_EXTRAIT CHOISI_:
☆ ☆ ☆ ☆ ☆ ☆ ☆
Le lieu est ouvert aux acheteurs tous les vendredis. Le reste du temps est dédié à la collecte, au tri et au rangement. Malgré leur vocation de réduction de la production des déchets, aide aux créateurs et soutien dans les projets créatifs économes et locaux, les bénévoles ne peuvent pas garder tous les dons. Entre une corde de trois kilomètres à dérouler, « un joli tissu en coton mais avec de la colle par endroits », des meubles cassés… il faut faire des choix. « Trouver où ranger tous ces dons, et mettre un prix. » Et pour Alexandra comme pour Arnaud, c’est une tâche compliquée : « selon le matériau et son état, on décide d’un prix au poids ou d’un prix fixe. Estimer, c’est super dur à faire. »
☆ ☆ ☆ ☆ ☆ ☆ ☆
_DONNÉES FOURNIES_:
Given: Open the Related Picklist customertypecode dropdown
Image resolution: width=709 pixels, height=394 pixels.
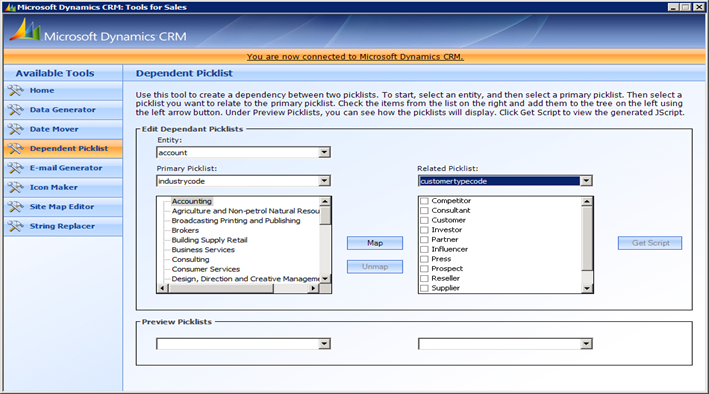Looking at the screenshot, I should [x=505, y=181].
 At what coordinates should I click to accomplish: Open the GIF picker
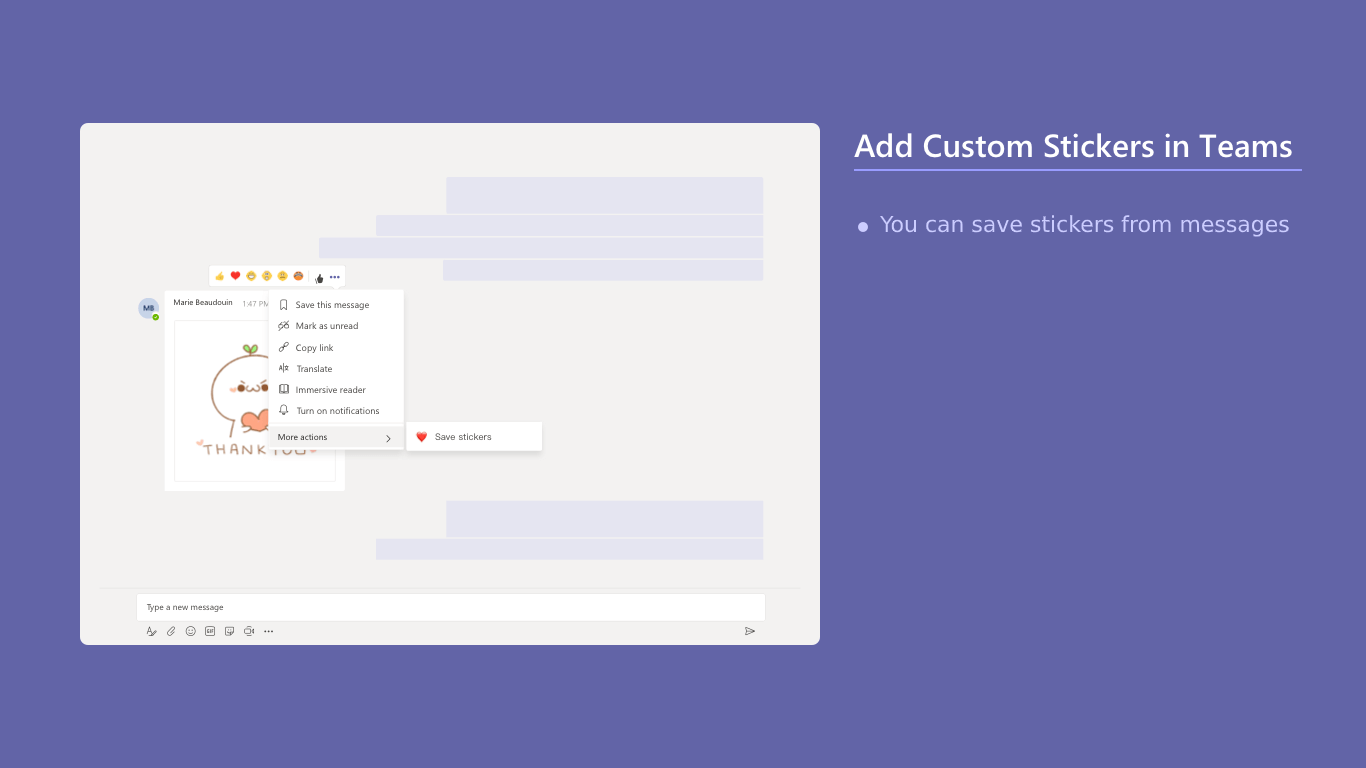point(210,631)
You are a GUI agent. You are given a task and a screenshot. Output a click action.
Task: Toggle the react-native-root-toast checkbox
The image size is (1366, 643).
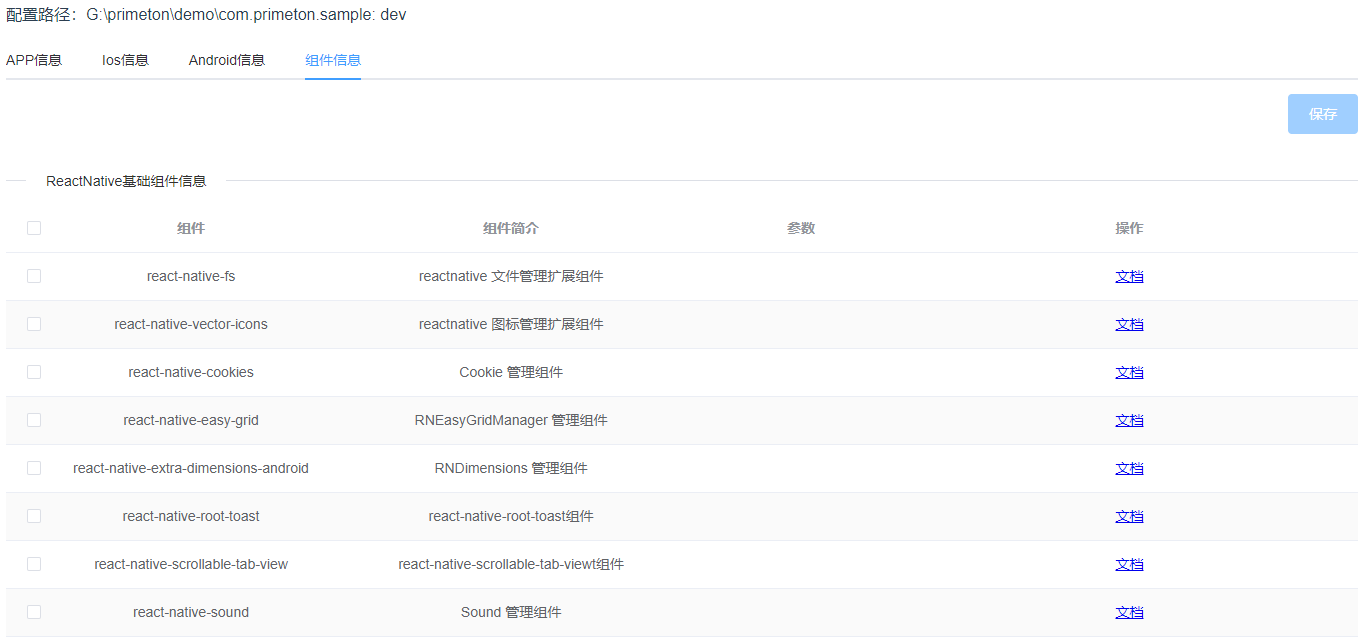[x=34, y=516]
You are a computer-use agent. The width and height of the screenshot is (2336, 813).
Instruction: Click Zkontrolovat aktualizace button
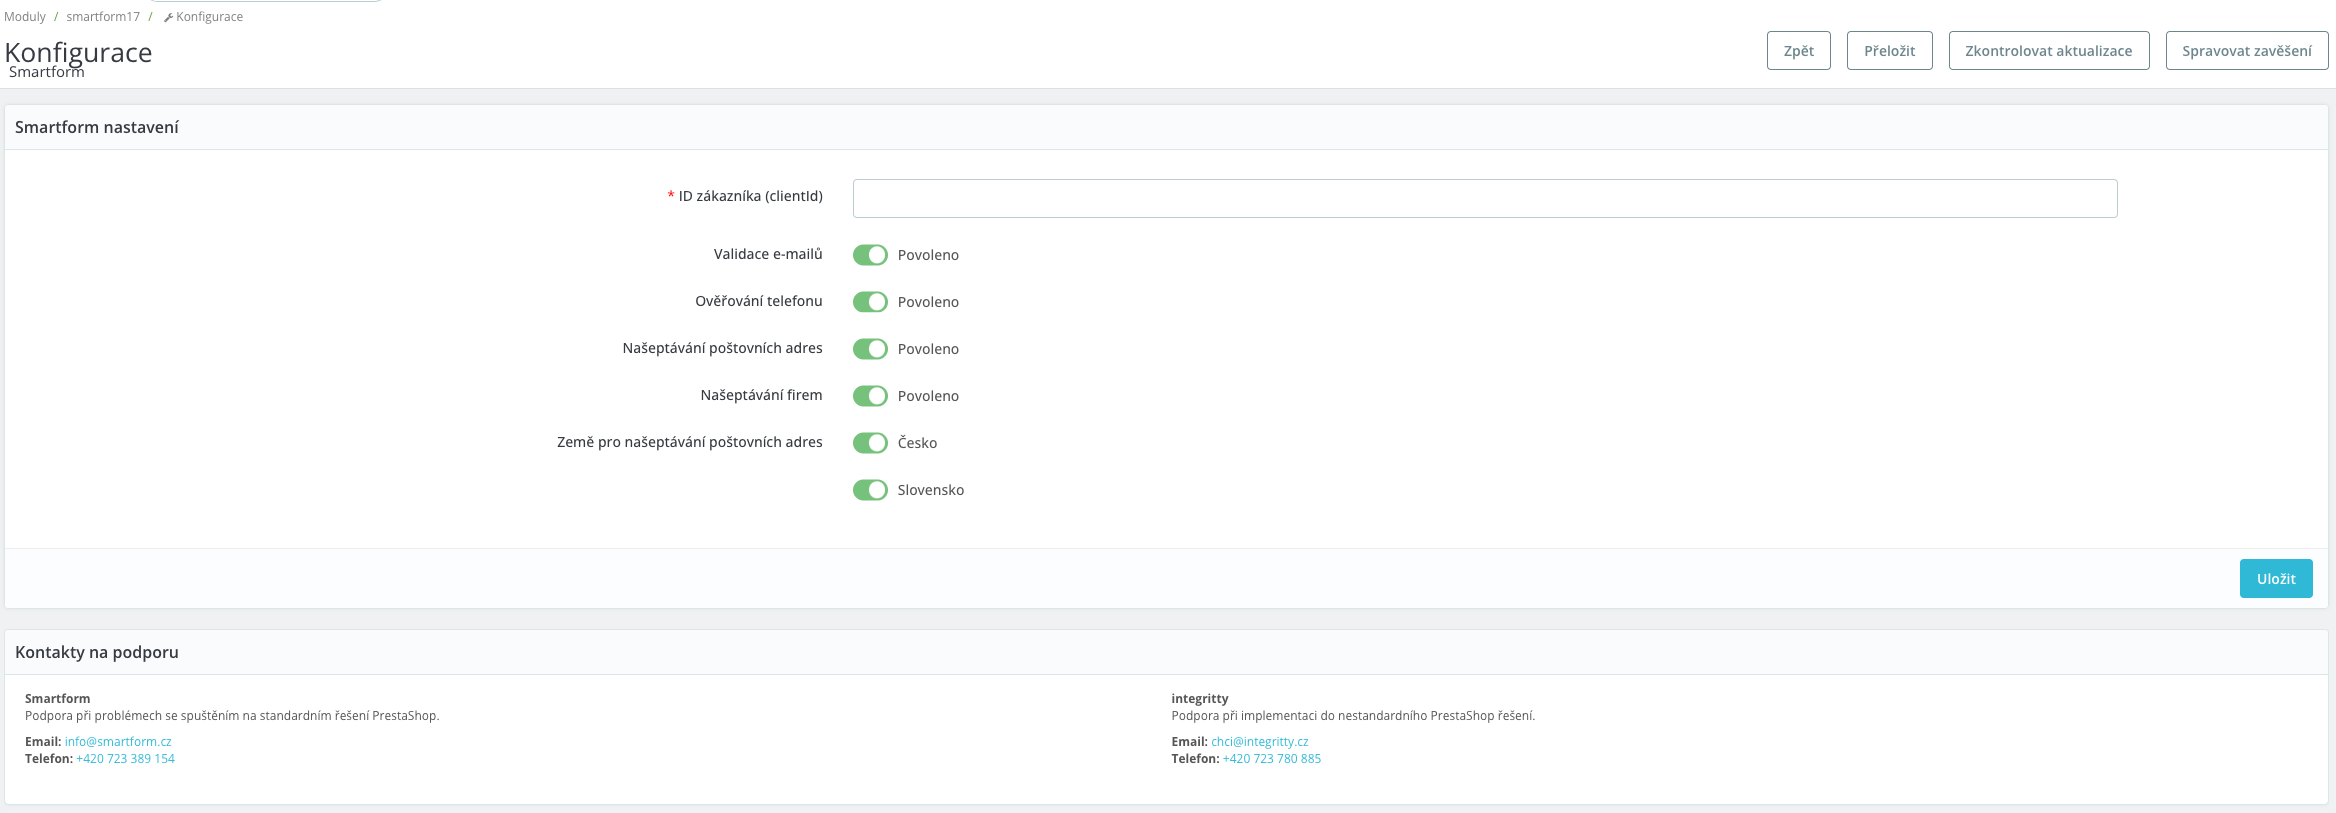pos(2048,51)
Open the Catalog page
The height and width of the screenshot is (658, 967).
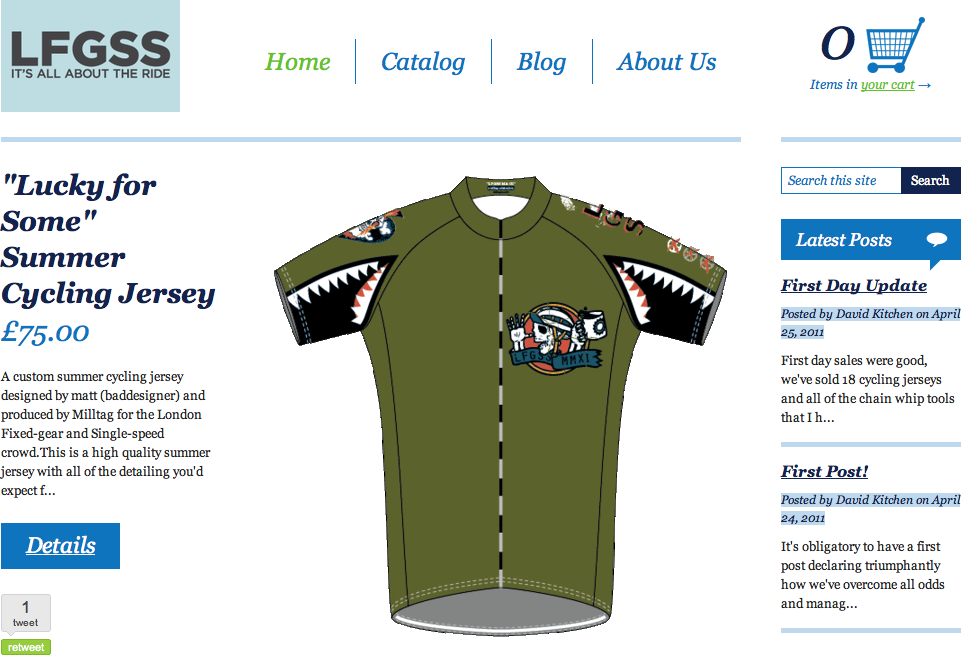click(x=423, y=62)
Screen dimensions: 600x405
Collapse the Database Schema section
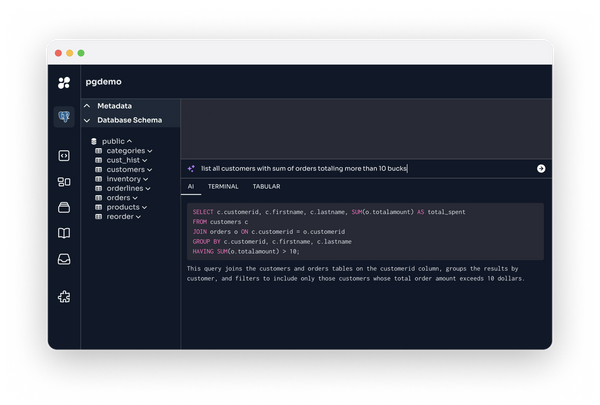click(x=87, y=120)
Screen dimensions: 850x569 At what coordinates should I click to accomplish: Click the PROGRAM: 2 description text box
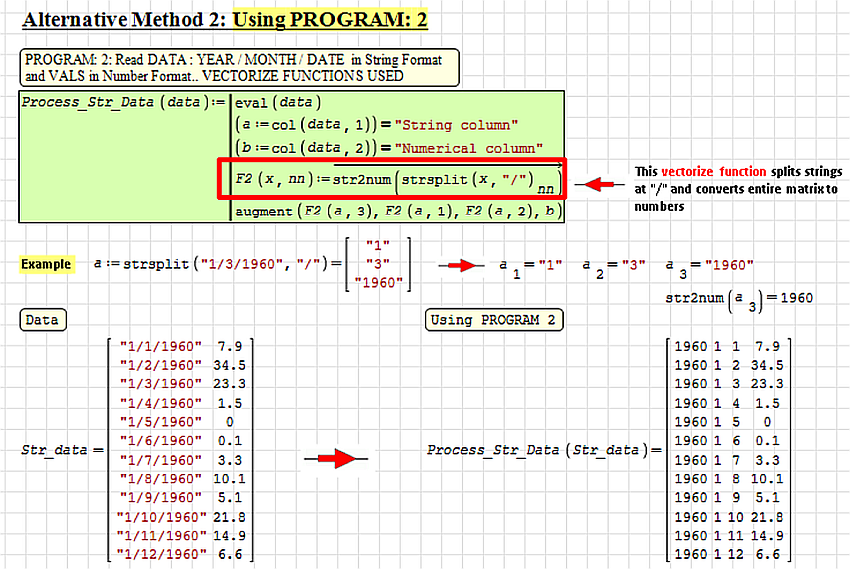pyautogui.click(x=238, y=67)
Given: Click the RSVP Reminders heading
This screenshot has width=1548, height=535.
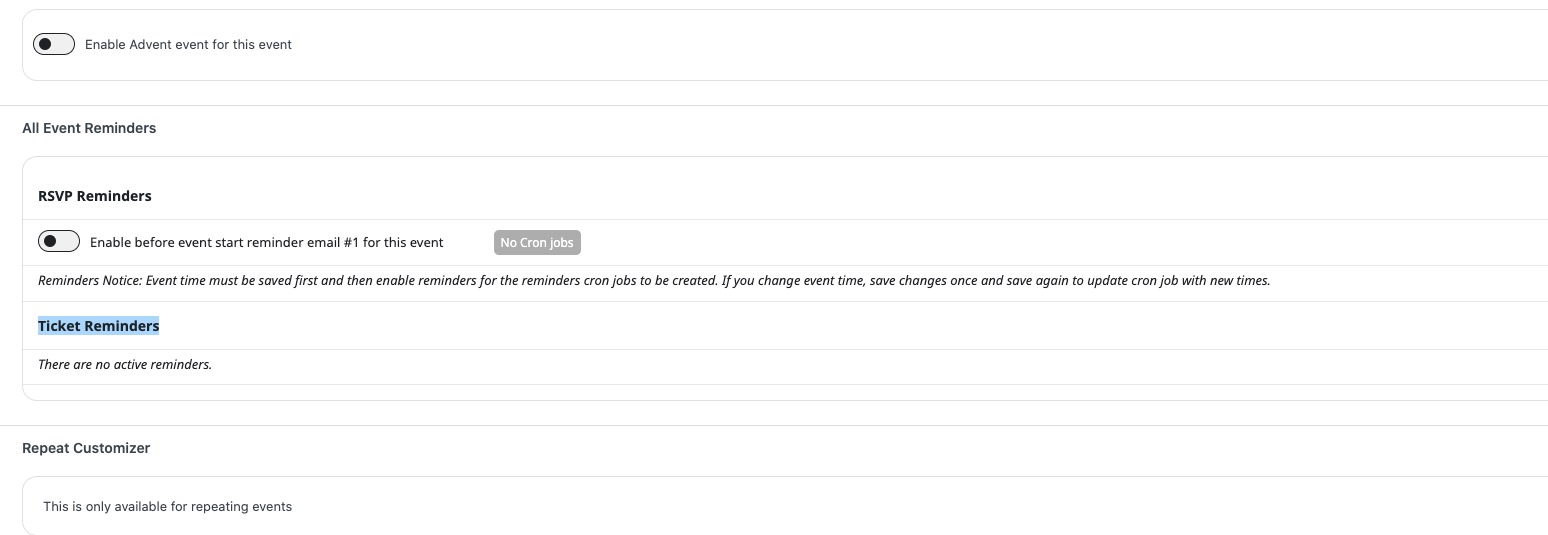Looking at the screenshot, I should pyautogui.click(x=95, y=196).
☆ ☆ ☆ ☆ ☆ ☆ ☆
_TRAVAIL DEMANDÉ_: Reproduisez l'extrait choisi ci-dessus en entier, sans en modifier un seul mot.

_RÉPONSE CI-DESSOUS_:
Le lieu est ouvert aux acheteurs tous les vendredis. Le reste du temps est dédié à la collecte, au tri et au rangement. Malgré leur vocation de réduction de la production des déchets, aide aux créateurs et soutien dans les projets créatifs économes et locaux, les bénévoles ne peuvent pas garder tous les dons. Entre une corde de trois kilomètres à dérouler, « un joli tissu en coton mais avec de la colle par endroits », des meubles cassés… il faut faire des choix. « Trouver où ranger tous ces dons, et mettre un prix. » Et pour Alexandra comme pour Arnaud, c’est une tâche compliquée : « selon le matériau et son état, on décide d’un prix au poids ou d’un prix fixe. Estimer, c’est super dur à faire. »